Yanlış anlaşılmasın. Şampiyonluk ile ölçmüyorum. Ancak o korkulu TS maçlarının artık herhangi bir lig maçı kolaylığına dönüşmesi benim takıntım.. Evet 3-2 yendi FB ama, bu yeterli olmayan oyun ile 3-2 kazanması, bütün FB lilerdeki o rahatlık buna karşılık TS nin en motive olmuş hali ile oynuyor görüntüsü.. Buna rağmen sabaha kadar oynansa FB nin galip geleceği bir maç.. 7 yıldır TS FB yi yenemiyor... Rıdvanlı yıllarda TS korkulu bir deplasmandı.. İskenderi, Soneri, Hamisi, Büyük Orhanı ile yenik başladığımız maçlardı TS deplasmanları.. Artık kazanılması gereken bir deplasmana dönüşmüş durumda..

Umarım ligimizin devrimcisi takım eski görkemli günlerine döner Ersun Yanal ile..

Maça gelecek olursak.. Kadıköydeki maçlarımız içinde en kötüsü idi takım savunması olarak.. Kişisel hatalardan pozisyon verdiğimiz BJK maçı bile bu anlamda daha iyiydi.. Ancak bunun yanında da ne kadar "kazanan" bir takım hüviyetine sahip olduğunu da gösterdi.
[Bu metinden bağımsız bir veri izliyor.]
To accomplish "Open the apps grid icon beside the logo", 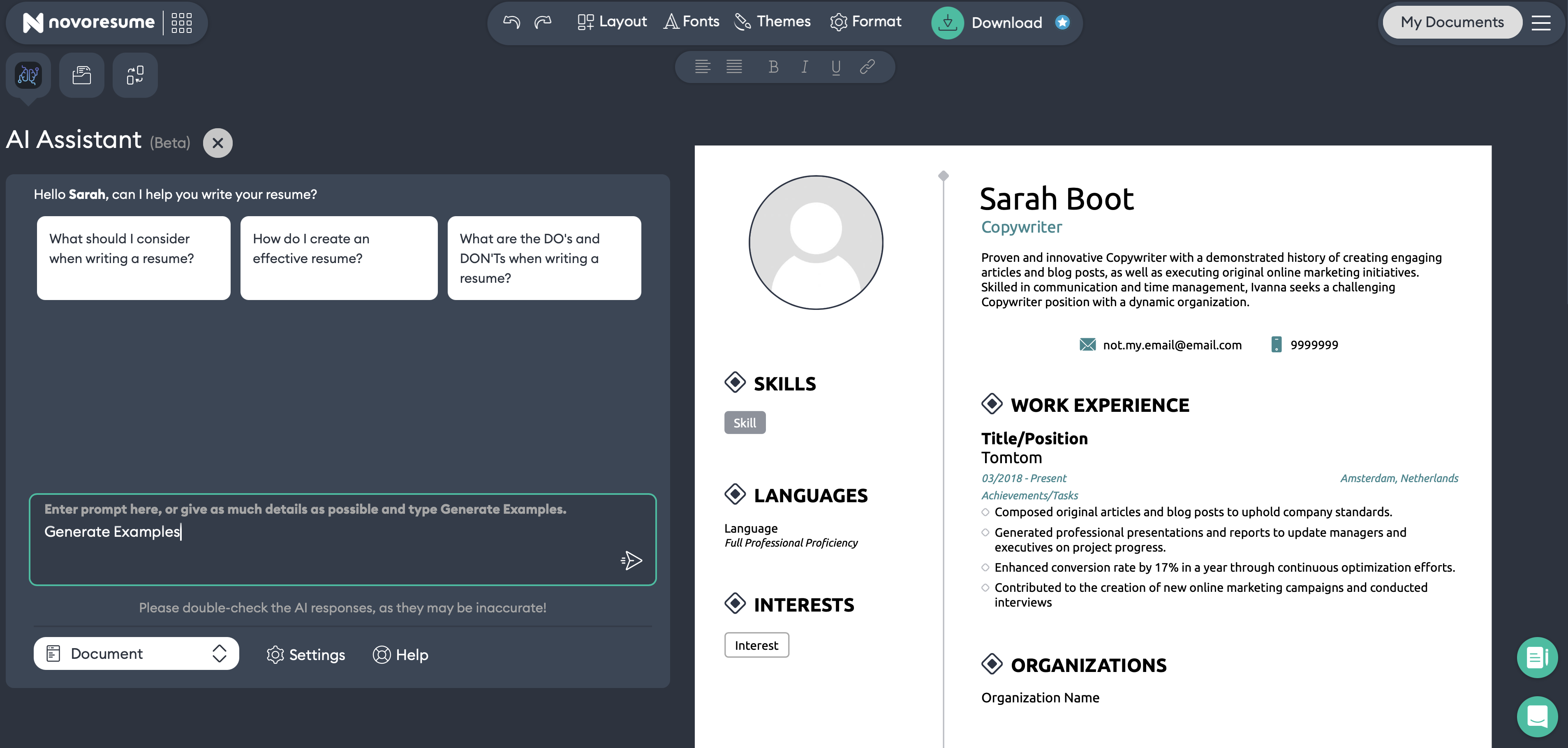I will click(x=181, y=23).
TS nin orta alanı çabuk geçtiği anlar sürekli sıkıntı yarattı doğal olarak.. Hele ki Yattara ve Gökdeniz etkili olunca maçtan bir türlü kopamadık.. Yine de daha takım görüntüsü veren FB idi ve maçı da TS nin yapısal zaaflarını kullanarak aldı..

4. hafta sonunda 7 puan kaybetmiş bir takım için çok iyi bir geri dönüş ile ligi lider ile aynı puanda ikinci sırada tamamladık. Şampiyonlar Ligindeki üstün performans da göz önünde bulundurulursa, gayet iyi bir ilk yarı geçirildi denilebilir. Bu sonucun oluşmasında en büyük payı elbette Zico' nun..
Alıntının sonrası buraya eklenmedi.